Siapapun manusia yang berakal tidak akan bisa menyangkal dan akan
mengakui, bahwa setiap diri manusia yang h idup terdapat sesuatu kekuatan yang
bisa membuat jasad manusia bisa bergerak. Mereka yang tidak percaya adanya ruh
pada setiap manusia yang hidup, pasti akan percaya bahwa mainan pun hanya akan
bisa bergerak kalau ada daya yang menggerakknanya, sudah pasti mereka tidak
akan menyangkal bahwa pada diri manusia yang hidup pasti ada daya yang
menggerakkan cuma mereka menyangkal tidak mau, angkuh, sombong, malu untuk
mengakui atau memang tidak tahu adanya ruh yang ditiupkan Allah kepada setiap
janin manusia ketika didalam rahim ibunya. Orang-orang kafir dan juga sebagian
kalangan sekuler tidak mau mengakui adanya ruh yang ditiupkan Allah kepada
janin sebagaimana wahyu Allah kepada Nabi-Nya, mereka menganggap semuanya
adalah ‘kehendak alam’. Sedangkan orang-orang musyrik menganggap pemberi hidup
itu adalah ‘Sesuatu’ yang bisa mereka ‘bujuk’ menurut keinginan mereka sendiri,
misalnya dengan sesajen, persembahan, bakar kemenyan, bakar hioh, ruatan, seren
tahun, seba laut, semedi, menyepi, pengorbanan kepala kerbau, dan sebagainya,
dengan pemberian itu mereka merasa ‘yang dituhankannya’ bisa memenuhi
keinginannya. Iman atau keyakinan itu diperankan oleh ruh. Pada dasarnya ruh
telah menentukan dirinya untuk terus melakukan pengabdian dirinya pada Allah
dan tidak melakukan keberTuhanan pada lainnya. KeberTuhanan tersebut telah
dilakukan ruh awal diciptakan sebagaimana ruh telah melakukan MOU (Memorandum
Of Understanding) dengan Allah yang diabadikan di dalam Al Qur’an Al A’raf:
172.
Ruh
merupakan wujud yang sir, tak berbentuk dan tak terlihat.
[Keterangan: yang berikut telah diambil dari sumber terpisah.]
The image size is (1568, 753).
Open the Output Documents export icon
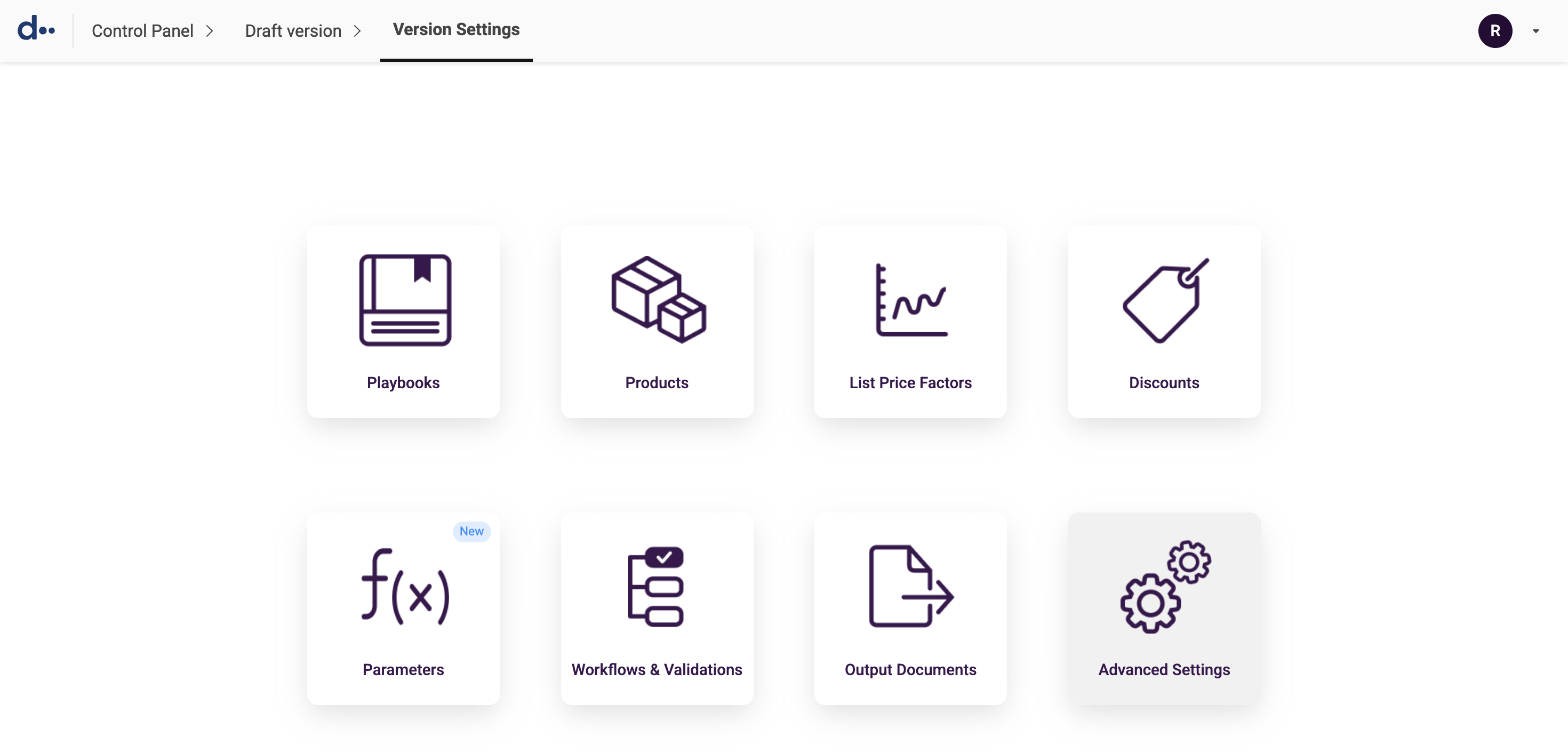click(x=910, y=586)
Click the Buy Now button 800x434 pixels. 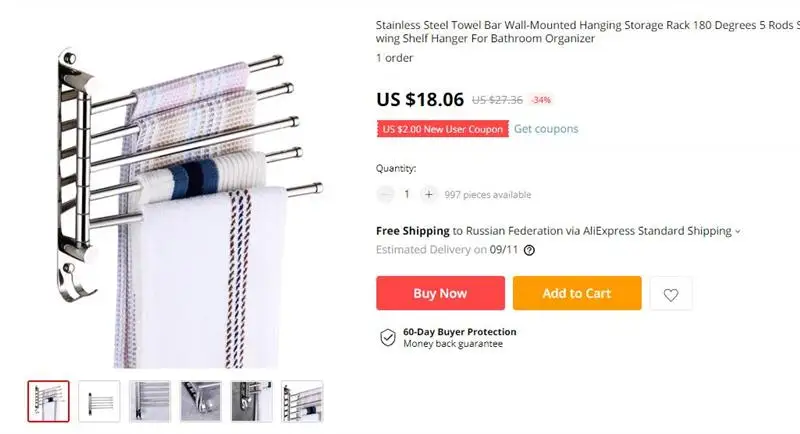tap(440, 293)
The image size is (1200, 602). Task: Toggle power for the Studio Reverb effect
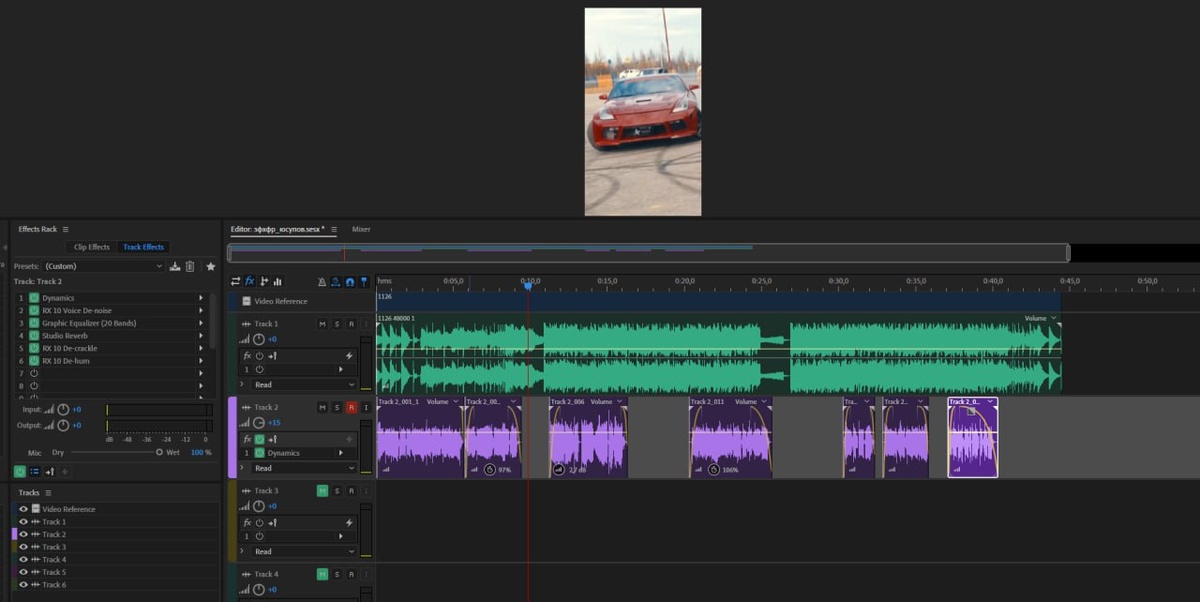(x=34, y=336)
Ruh menempati
ruang yang paling tinggi dalam diri manusia yang dinamakan dengan Qolbu. Ruh
mampu menembus batas dalam melihat segala sesuatu, sehingga ia pun tidak mudah
untuk diterjemahkan dengan bahasa. Maka banyak para ahli bahasa menyimpulkan
bahwa ruh dan qolbu tidak ada bedanya. Menurut Imam Al-ghozali bahwa pekerjaan
daripada ruh dalam menentukan kebenaran adalah dengan jalan perenungan, dilakukan
mulai dari qolbu yang berpusat di dada, bukan dilakukan melalui pemikiran (al-fikri)
dalam otak kepala. Sebagaimana Allah berfirman:
أَفَلَمْ
يَسِيرُوا فِي الْأَرْضِ فَتَكُونَ لَهُمْ قُلُوبٌ يَعْقِلُونَ بِهَا أَوْ آذَانٌ
يَسْمَعُونَ بِهَا ۖ فَإِنَّهَا لَا تَعْمَى الْأَبْصَارُ وَلَـٰكِن تَعْمَىالْقُلُوبُ
الَّتِي فِي الصُّدُورِ
“Maka apakah mereka tidak berjalan di muka
bumi, lalu mereka mempunyai qolbu, dengan itu mereka dapat memahami atau
mempunyai telinga yang dengan itu mereka dapat mendengar? Karena sesungguhnya
bukanlah mata itu yang buta, tetapi yang buta, ialah qolbu yang di dalam dada” (QS. Al-hajj 22:46).
Oleh karena
itu Rasulullah bersabda, “Sesungguhnya dalam diri manusia ada segumpal daging,
jika daging itu buruk (fasad) maka fasadlah seluruh tubuhnya,
jika daging itu baik (sholeh) maka sholehlah
seluruh tubuh itu, ketahuilah ia adalah hati (qolbu)”. Ruh yang
menempati qolbu menuntun sesuai fitrah ciptaannya sebagai penentu jalan
kebaikan dan kebenaran, sehingga manusia tidak tersesat dijalan kemaksiatan
untuk menemukan arah menuju perjumpaan dengan Robnya.
[1] H. Ibn Kutibin TadjudinSp.Kj., Psikotherapi Holistik Islami, (Bandung: Kutibin, 2007), hal.52
[2] Ahmad Mubarok, Jiwa Dalam Al Qur’an, (Jakarta: Paramadina, 2000), hal
109.
[3] Syeh Ustman bin Hasan As Syakir al Khaubawiy, Durratun Nasihin,
terjemah H.M. Fadli (Surabaya: al Hidayah)
[4] Syeh Ustman, Durratun Nasihin....
[5] Ahmad Mubarok, Jiwa Dalam Al Qur’an......., hal 133.